To help characterize and quantify the existing demand for PCEMs, EDF:

  • Surveyed 616 individuals about their willingness to pay for PCEMs and the device features that matter most to them through a choice experiment.
  • Conducted 16 expert interviews with stakeholders across the PCEM supply chain—ranging from investors and technology developers to industrial hygienists and potential institutional customers—to better understand the market challenges and opportunities that exist for these products.

Key findings

The willingness to pay (WTP) choice experiment found a clear market for PCEM devices among general consumers:

  • The highest WTP value for a single surveyed hypothetical device was $459.
  • Nearly 40 surveyed hypothetical devices had a WTP between $100 and $300—a price range reflective of the actual price of other personal monitoring devices on the market today.
  • Device features that consumers valued the most include getting data on a large number of chemicals and receiving immediate results.

Experts affirmed the demand for PCEMs both among consumers and in the workplace monitoring sector, identified future opportunities for PCEMs, and proposed solutions for existing and anticipated challenges in the marketplace.

Done well, a device that provides information about the chemicals in our daily life will change consumer habits. If you can capture that change, you can monetize it.

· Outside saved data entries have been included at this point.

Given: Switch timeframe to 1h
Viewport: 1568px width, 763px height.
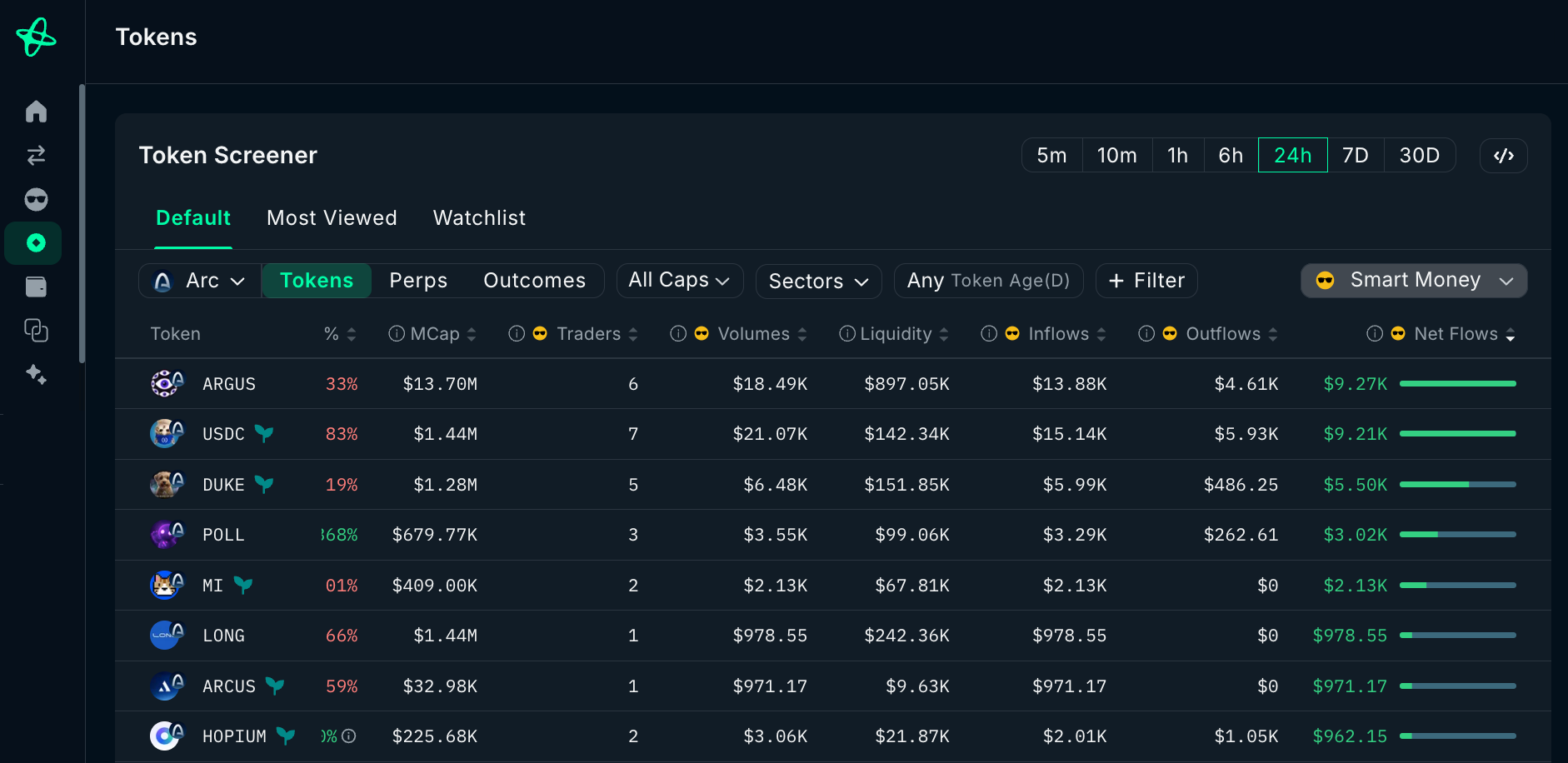Looking at the screenshot, I should point(1177,156).
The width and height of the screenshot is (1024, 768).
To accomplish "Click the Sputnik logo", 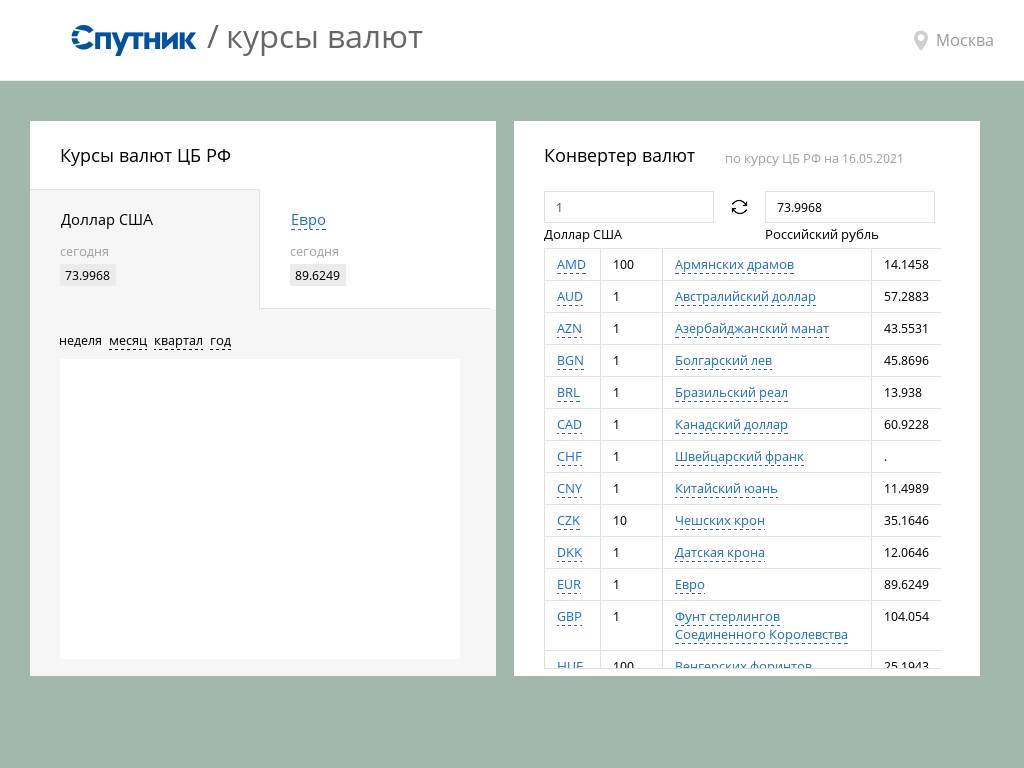I will (134, 39).
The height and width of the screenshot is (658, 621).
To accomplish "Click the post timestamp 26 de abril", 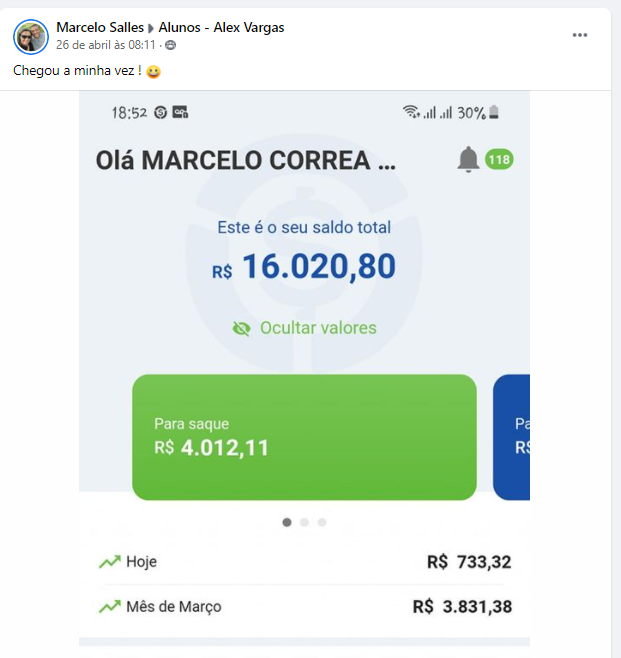I will [106, 45].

Marty Mulvihill, Safer Made, a venture capital firm

Our research shows that demand for PCEMs exists today, and we anticipate the demand to increase over time given the expanding market for health and wellness technologies and rising concerns about chemicals in the environment. Entrepreneurs who can bring viable personal chemical monitoring products into commerce have an incredible opportunity to claim part of a large and rapidly growing health and wellness market.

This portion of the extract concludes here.